Un ambiente sempre più ostile per le aziende straniere
Da quando la Cina ha riaperto le porte al mondo, dopo due anni di dure restrizioni per il Covid, sia Xi Jinping che il premier Li Qiang hanno sempre cercato di rassicurare gli investitori stranieri e le aziende sul proseguire o iniziare un business in Cina. Anche nella legge in questione, si parla di una “apertura ad alto livello” e dell’intenzione di proteggere gli investimenti stranieri in entrata, nonché incoraggiare la cooperazione economica esterna.

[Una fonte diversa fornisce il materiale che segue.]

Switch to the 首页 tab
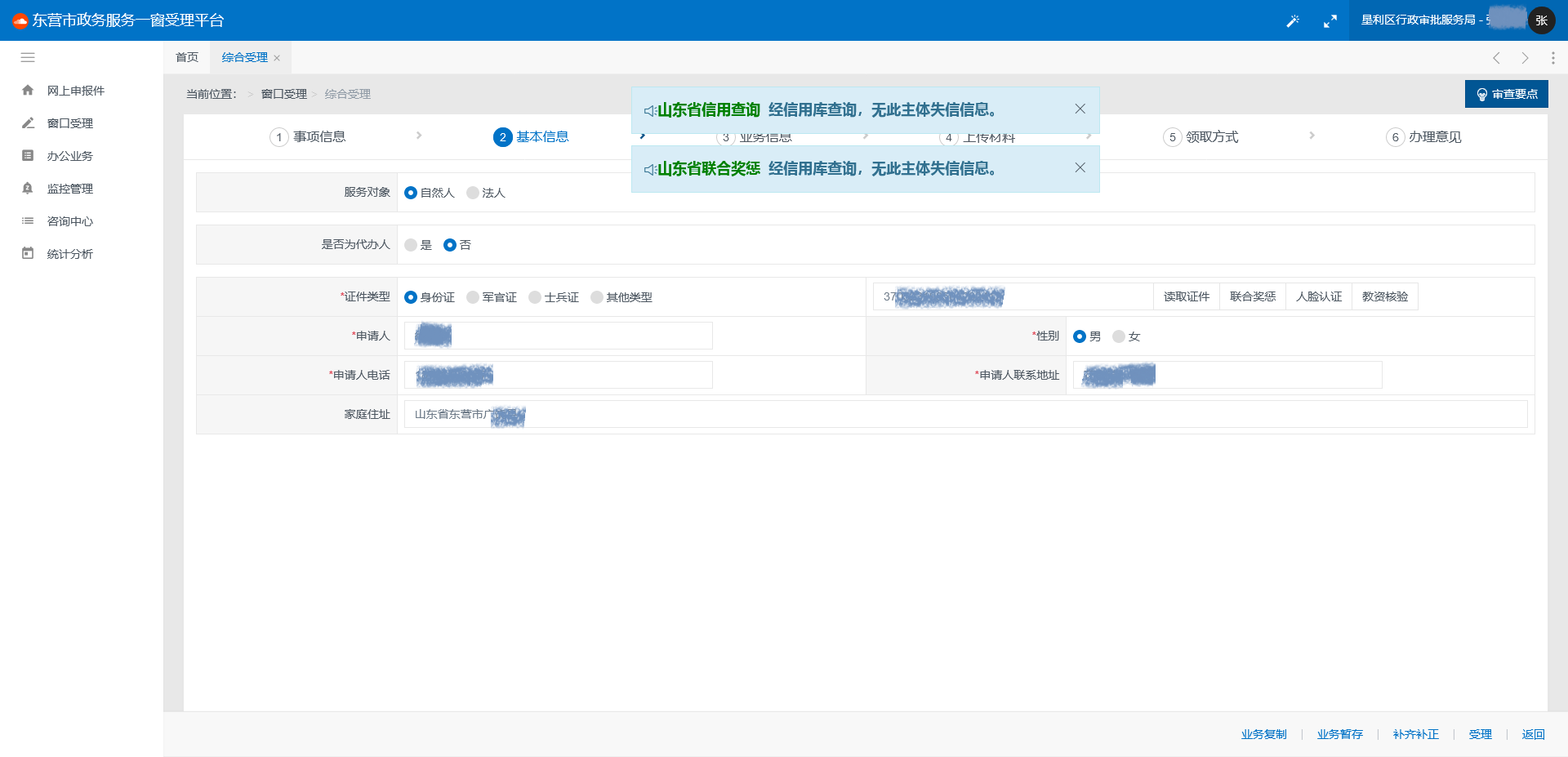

Nella pratica però, sono sempre di più i timori che la Cina non sia più un ambiente accogliente per le aziende straniere. I concetti vaghi riportati in questa legge, uniti alla recente legge anti-spionaggio, contrastano fortemente con le parole della leadership cinese e anche con la volontà di attirare investimenti stranieri per far fronte ad un’economia che fatica a riprendersi. Le imprese straniere si ritrovano in un contesto legale e geopolitico sempre più incerto; il fatto che le leggi continuino ad avere formulazioni molto vaghe, accompagnate poi da azioni concrete contro la libertà, fa sì che le aziende straniere siano sempre più diffidenti. “La legge fornisce una maggiore base legale per le incursioni e le indagini sulle imprese straniere che sono già in corso” ha detto alla BBC Chong Ja-Ian, non-resident fellow presso il Carnegie China. Questi cambiamenti concreti di attitudine potrebbero spingere da un lato le aziende sul territorio cinese a conformarsi maggiormente agli interessi nazionali di Pechino ma, più probabilmente, a ripensare i propri investimenti sul territorio.

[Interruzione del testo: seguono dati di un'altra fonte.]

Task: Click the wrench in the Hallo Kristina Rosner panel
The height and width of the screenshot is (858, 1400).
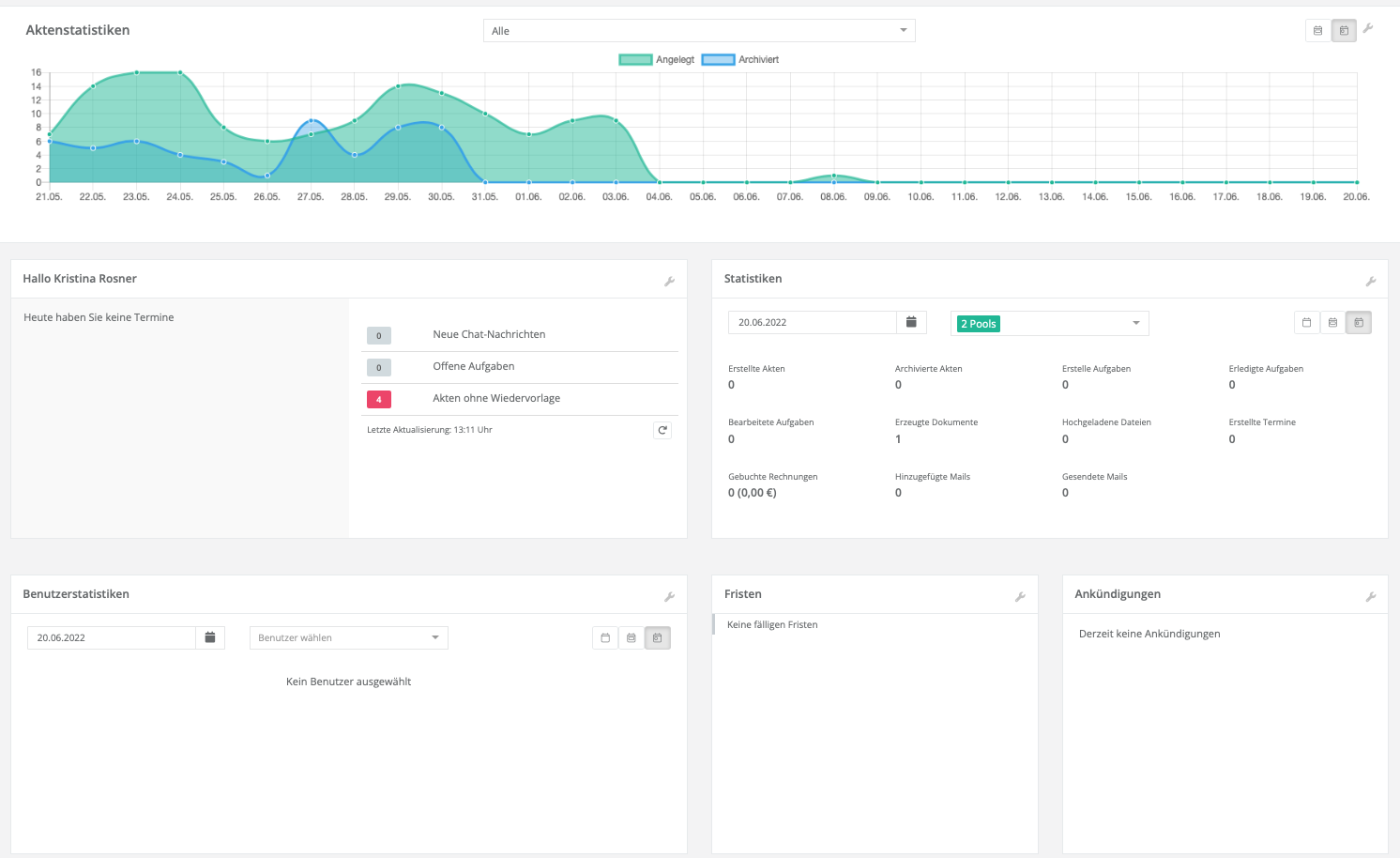Action: click(670, 282)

Da Sabato 1 Luglio, giorno in cui si celebra il centoduesimo anniversario della fondazione del Partito Comunista Cinese (PCC), in Cina entra in vigore una nuova legge sulle relazioni estere. La norma ha esplicitamente l’obiettivo di proteggere gli interessi di Pechino, in materia di sicurezza nazionale e sviluppo, da un clima geopolitico sempre più teso e inospitale. Una delle principali minacce a cui si cerca di rispondere sono i crescenti controlli sulle esportazioni di tecnologie avanzate fatti e promossi dagli Stati Uniti.